In those minutes the team worked together to give a critically ill child every chance at living.

I left my career for this.

raison d’être

“Why did you decide to be a doctor?” she asked. “And don’t tell me you wanted to help people.”

I was exhausted. I sat on the edge of Mandi’s bed. “It’s true,” I said. “I want to help people.”

“Ha!” She poked a mound of vanilla pudding with a fork. “That’s what they all say.”

–“A Fire, Deliberately Set,” Peggy Sarjeant

I was reminded of the long, 5,000-character essay I was required to write on why I decided to become a doctor. Superficially, it probably boiled down to that same clichéd declaration. “I want to help people.” But I really tried to get beyond that.

I’d always wanted to do something useful, something that mattered. … Simply put, I believed God had given me gifts that I was expected to use. Helping others through medicine had somehow become the obvious choice.

That is probably closer to what I wrote. But I read on, and I wondered if there wasn’t something more.

I finished the story of the pediatrician who learned she could never be distant and be a doctor at the same time. I finished the story of the resident, dealing with his first malpractice suit, realizing the detail he missed that could have saved a life. I finished the story of the med student dealing with her cadaver in anatomy lab, and on and on. Nineteen stories of becoming and being a physician; nineteen stories of what awaits me. Nineteen stories written by the doctors themselves.

As I read them, I felt something. It was the same feeling that drew me to take a poetry class in high school, that drew me to acting while in college.

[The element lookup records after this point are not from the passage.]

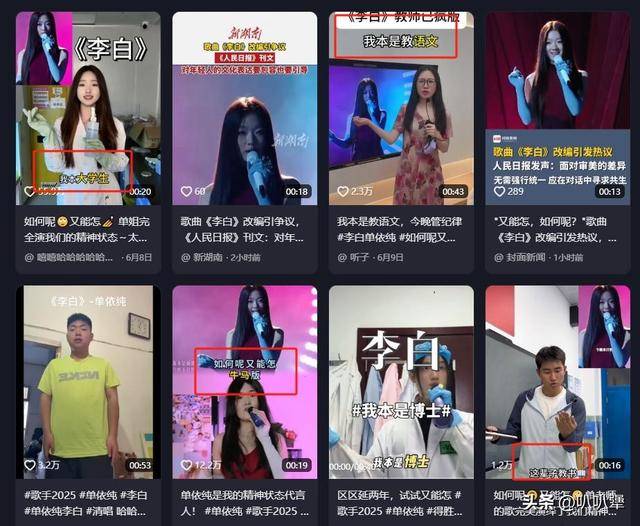This screenshot has height=526, width=640.
Task: Visit the 新湖南 author profile
Action: 208,257
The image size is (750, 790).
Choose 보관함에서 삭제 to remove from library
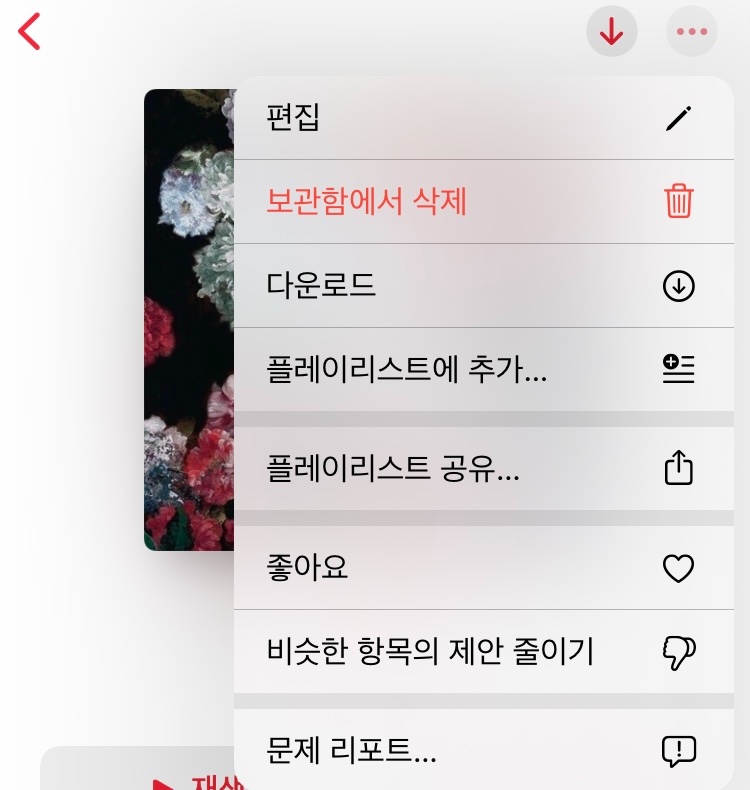[x=483, y=202]
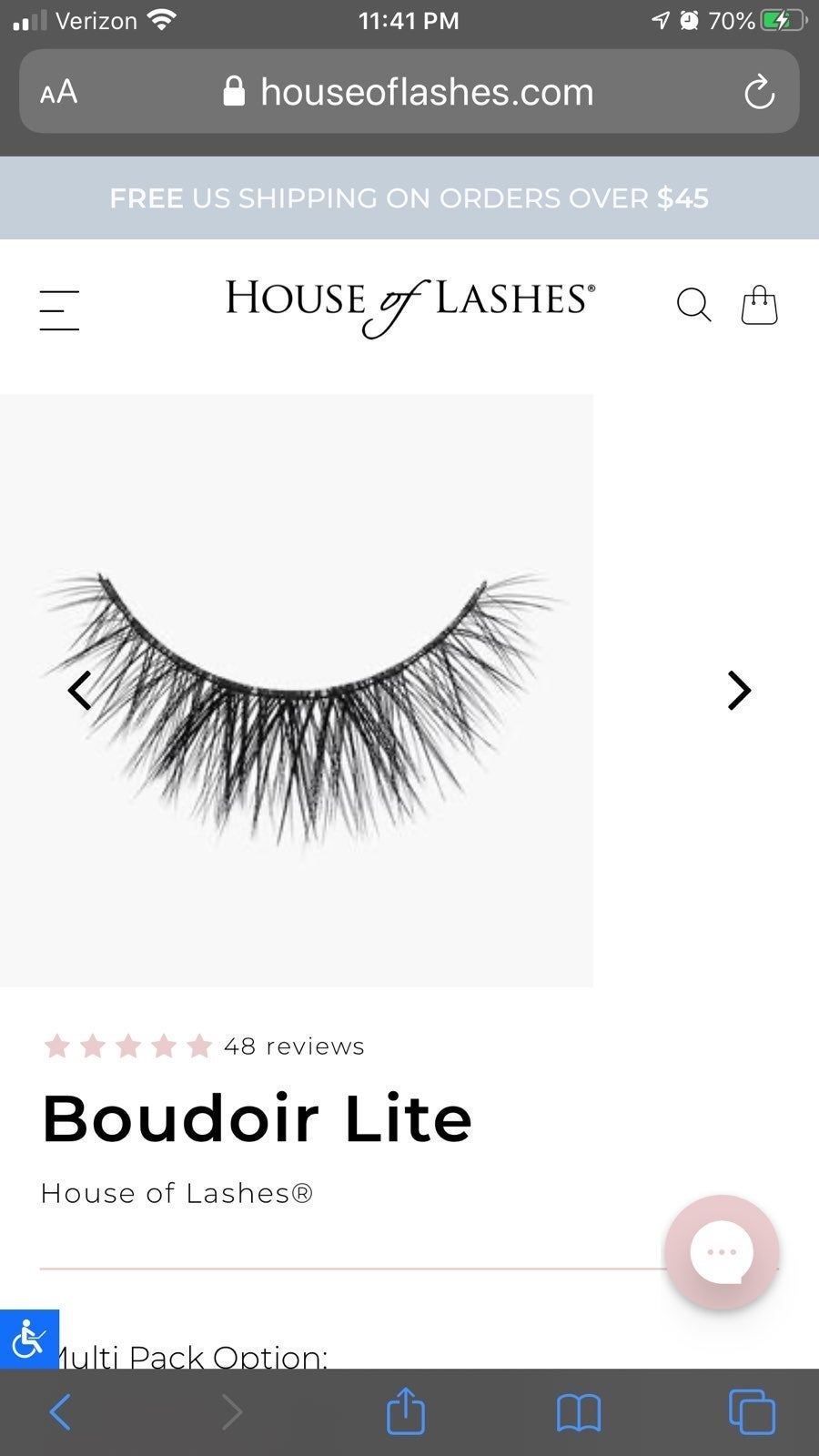Screen dimensions: 819x1456
Task: Show next product image
Action: click(739, 691)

Each was an expression of the human condition; authors, poets, and playwrights, illuminating the drama of life, beckoning, engaging. I came to understand that what I was feeling was that connection, a belief that I had found the meaning of life, a notion long absent in a staid existence. It was stronger than before, knowing that these were not mere stories, but snapshots of autobiographies.

Maybe that feeling was the reason I was looking for.